S804: and judging whether the shortest distance from the inflection point on the target programming track to the comparative programming track is greater than or equal to the diameter of the cutter or not.

For a specific determination process, please refer to the description of the above embodiments, which is not repeated herein. Fig. 7 shows the case where the shortest distance is smaller than the tool diameter. Thus, the target programming trace 705 interferes with the comparative programming trace 702.

Likewise, in this embodiment, the steps S802 and S803 may be performed in reverse, that is, the two determinations may not be in sequence, and may be selectively set according to an application scenario or an estimated calculation amount.

By the scheme, the accuracy in detection and judgment can be improved, the probability of missed judgment and erroneous judgment is reduced, the calculated amount can be effectively reduced, and the practicability of the detection method is greatly improved.
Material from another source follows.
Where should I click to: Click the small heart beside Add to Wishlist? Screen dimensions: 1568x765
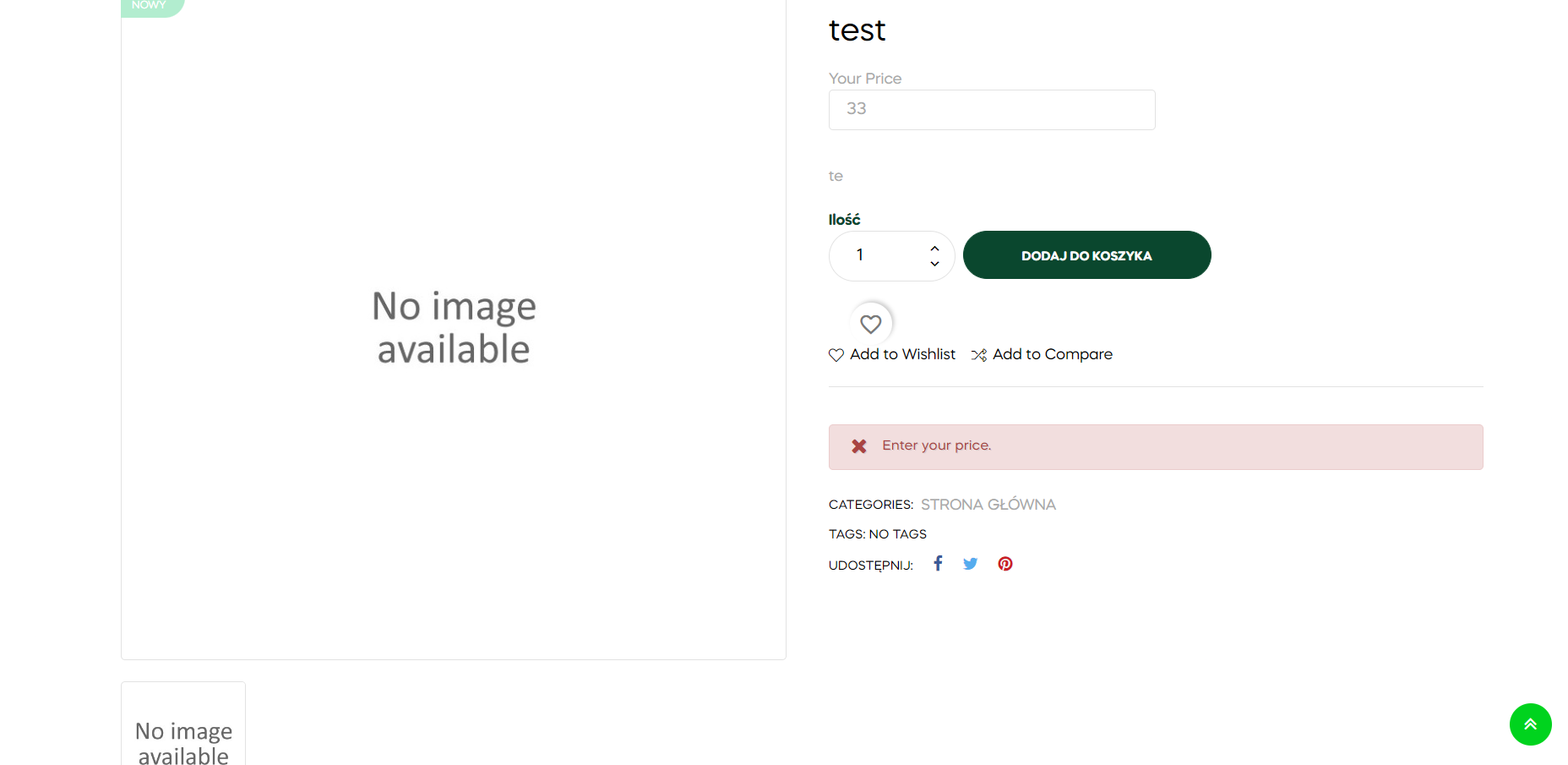pos(836,355)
Referring to fig. 9, fig. 9 is a schematic structural diagram of a first embodiment of an interference detecting apparatus for tool radius compensation according to the present application. The interference detection device for tool radius compensation in this embodiment may implement the above interference detection method for tool radius compensation, and the device includes a processor 901 and a memory 902. The processor 901 is coupled to the memory 902, when the processor 901 works, the processor 901 executes an instruction to implement the interference detection method for tool radius compensation in cooperation with the memory 902, and when the processor 901 works, the processor 901 obtains a programming track from the memory; judging whether the shortest distance from the inflection point on the programming track to the line segment where the comparison programming track is located is greater than or equal to the diameter of the cutter or not, and judging whether the comparison programming track and the cutter center track are respectively arranged on two sides of the inflection point or not; if the shortest distance is larger than or equal to the diameter of the cutter, or the comparison programming track and the cutter center track are respectively arranged at two sides of the inflection point, the programming track and the comparison programming track have no interference. The specific working process is the same as the above method embodiment, and therefore, detailed description is not repeated here, and please refer to the description of the corresponding method steps above in detail. The interference detection device for tool radius compensation can be a numerical control computer.

Referring to fig. 10, fig. 10 is a schematic structural diagram of a first embodiment of a device with a storage function according to the present application. In the present embodiment, the storage device 100 stores a program 1001, and the program 1001 is executed to realize the interference detection method for tool radius compensation described above. The specific working process is the same as the above method embodiment, and therefore, detailed description is not repeated here, and please refer to the description of the corresponding method steps above in detail. The device with the storage function may be a portable storage medium such as a usb disk, an optical disk, a portable hard disk, a Read-Only Memory (ROM), a Random Access Memory (RAM), a magnetic disk and other various media capable of storing program codes, and may also be a terminal, a server and other media.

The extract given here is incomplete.